The term omics summarizes the fields of genomics, proteomics and metabolomics. Dried Blood Spots (DBS) are mainly used to analyze genomics and metabolomics, whereas dried matrix spot (DMS) analysis can be used for all omics

In this context, health care biomarkers are of major interest to deduce a person’s (or animal’s) health status in regard to specific markers such as Vitamin D, which directly affects bone mineralization and calcium regulation in the body [1].
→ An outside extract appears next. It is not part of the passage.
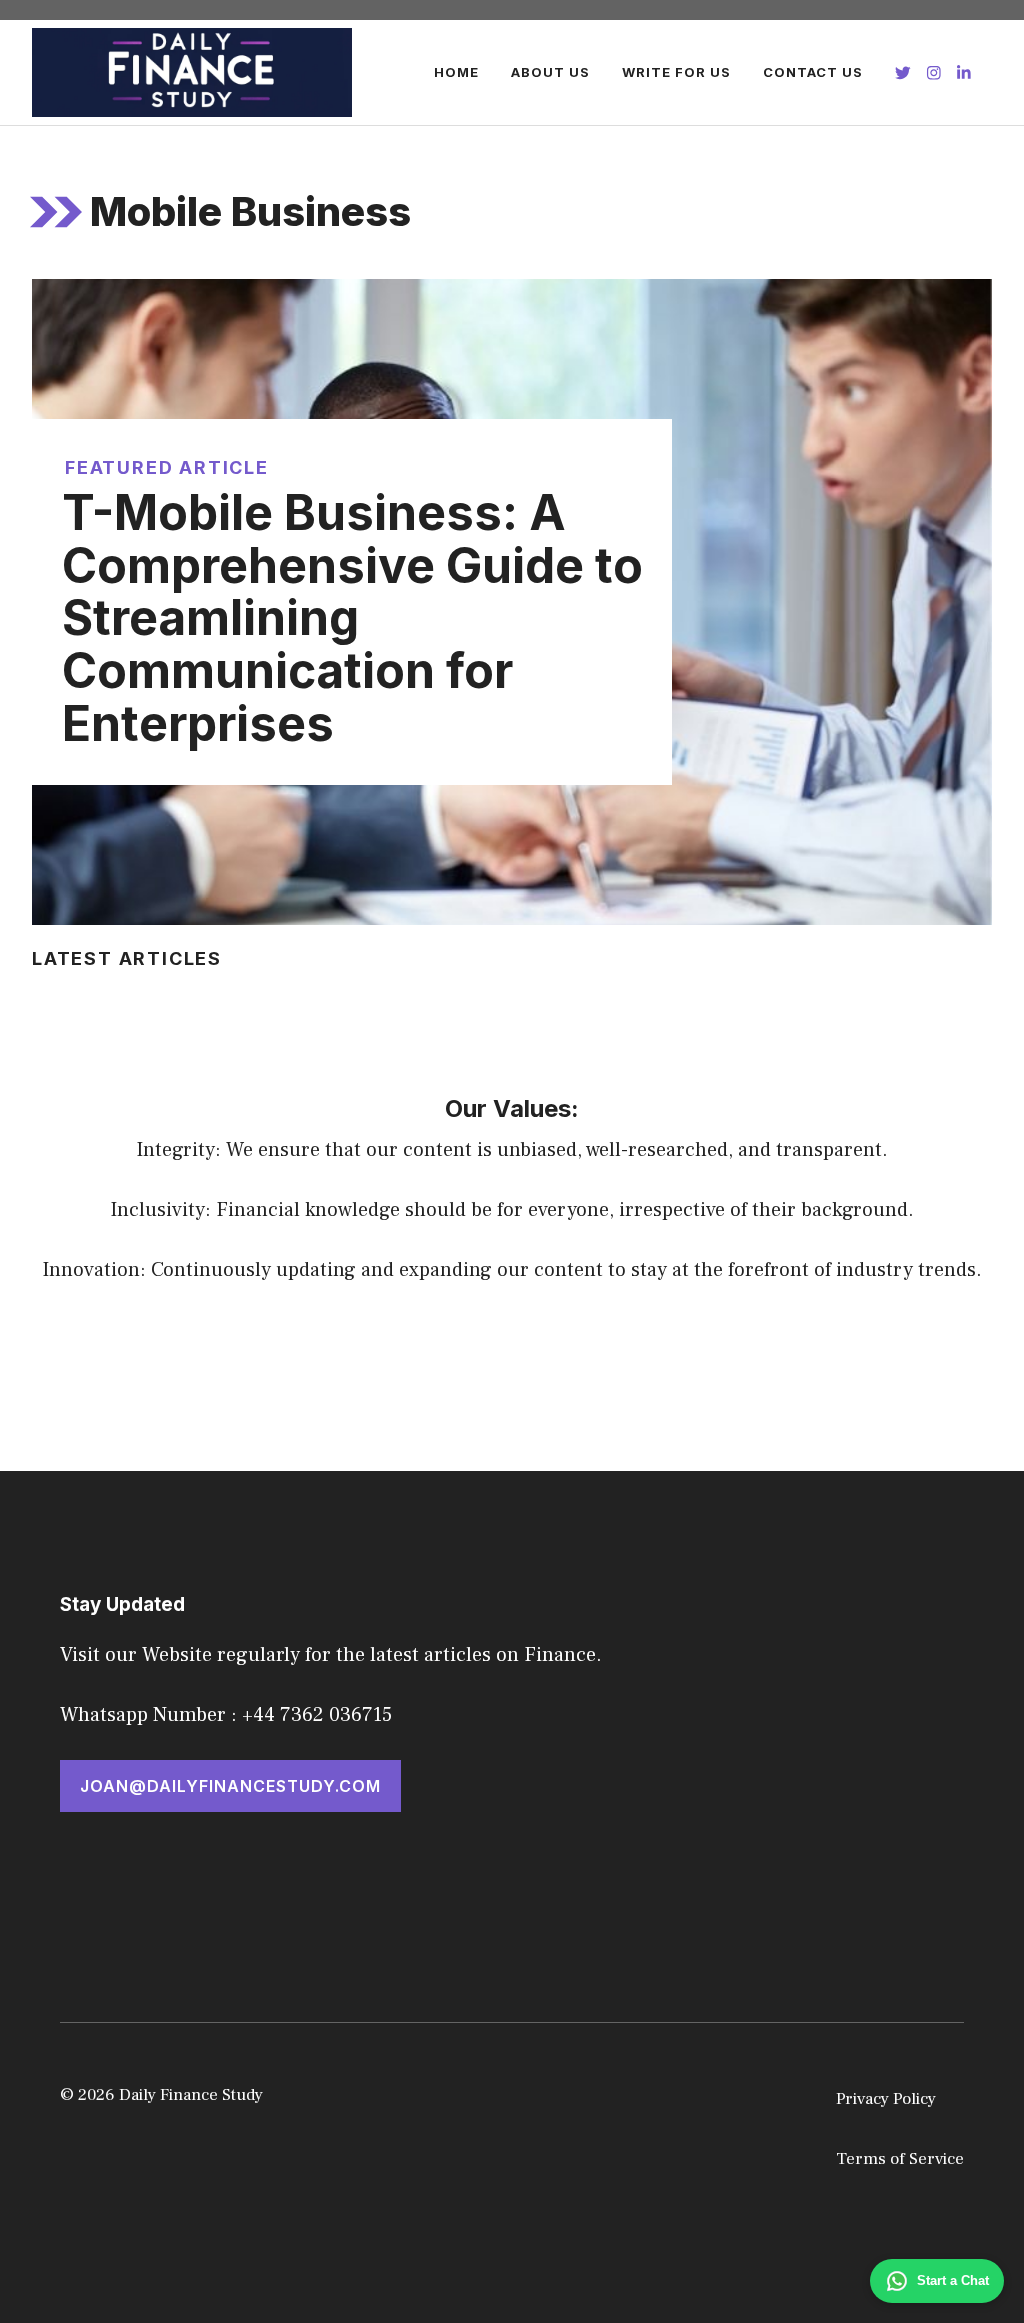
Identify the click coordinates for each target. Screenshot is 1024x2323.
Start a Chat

The approach of general medical care is changing from broad-spectrum drugs towards personalized healthcare. The new trend is fueled by an increasing level of information flow, transparency, customization and patient choice, all together leading to new services. Patients are able to gather an enormous amount of medical data from the internet or even order blood and biomarker tests themselves. Direct analytical blood tests are already available for certain markers [2]. The growing awareness of healthcare issues and recent developments of minimally invasive blood biomarker tests show the huge future potential of this life science branch. In the future, personalized drug dosage could be established by almost online monitoring the particular biomarker, thus providing more safety for the patient based on smart dosages and dynamically updated dosage profiles [3]. Biomarker analysis is not only for monitoring a drug dosage, it can be applied much earlier – before the disease even appears.

[1] G. Nys, M. G. M. Kok, A. C. Servais, and M. Fillet, “Beyond dried blood spot: Current microsampling techniques in the context of biomedical applications,” TrAC - Trends Anal. Chem., vol. 97, pp. 326–332, 2017.

[2] T. Holen, F. Norheim, T. E. Gundersen, P. Mitry, J. Linseisen, P. O. Iversen, and C. A. Drevon, “Biomarkers for nutrient intake with focus on alternative sampling techniques,” Genes Nutr., vol. 11, no. 1, pp. 1–20, 2016.

[3] Y. Sandlers, “The future perspective: metabolomics in laboratory,” Transl. Res., pp. 1–11, 2017.